--- WHAT YOU WILL DO ---
When checking the entries below, count every line with the word "pixels", then give only that number.

--- THE RECORDS ---
● ● ● ● ●

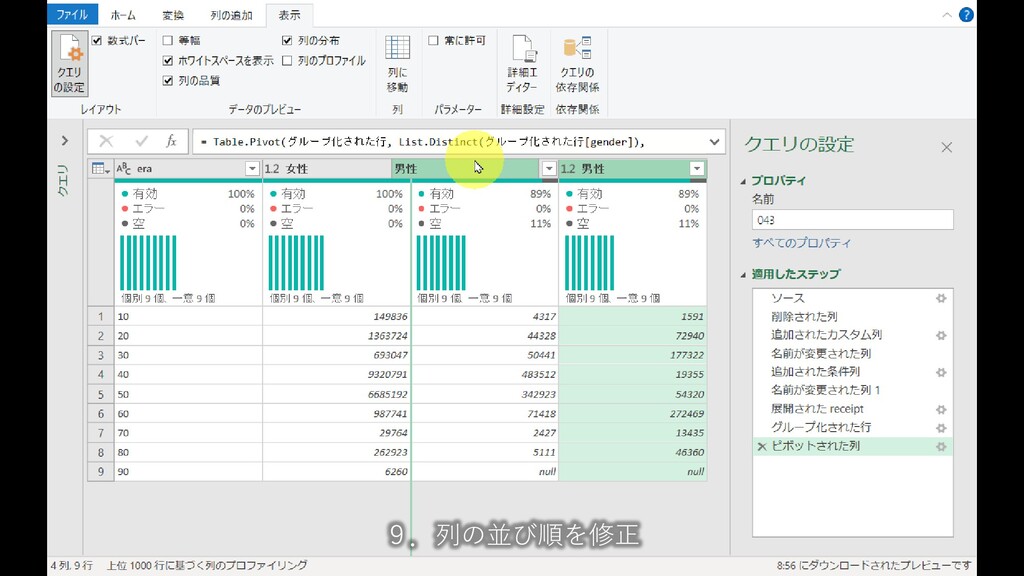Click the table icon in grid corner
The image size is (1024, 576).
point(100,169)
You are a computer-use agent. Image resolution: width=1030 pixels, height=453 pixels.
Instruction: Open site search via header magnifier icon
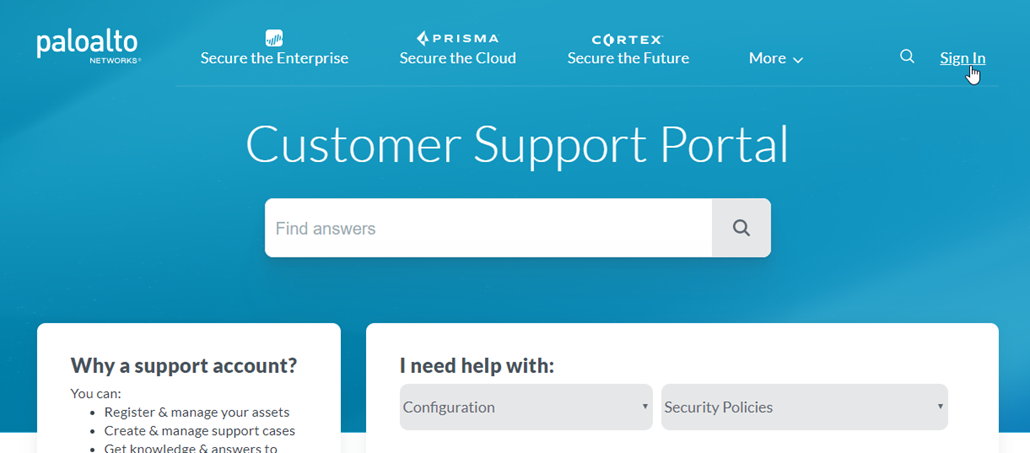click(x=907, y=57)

● ● ● ● ●

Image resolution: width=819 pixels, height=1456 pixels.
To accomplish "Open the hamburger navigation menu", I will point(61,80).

● ● ● ● ●

--- TASK RESULT ---
2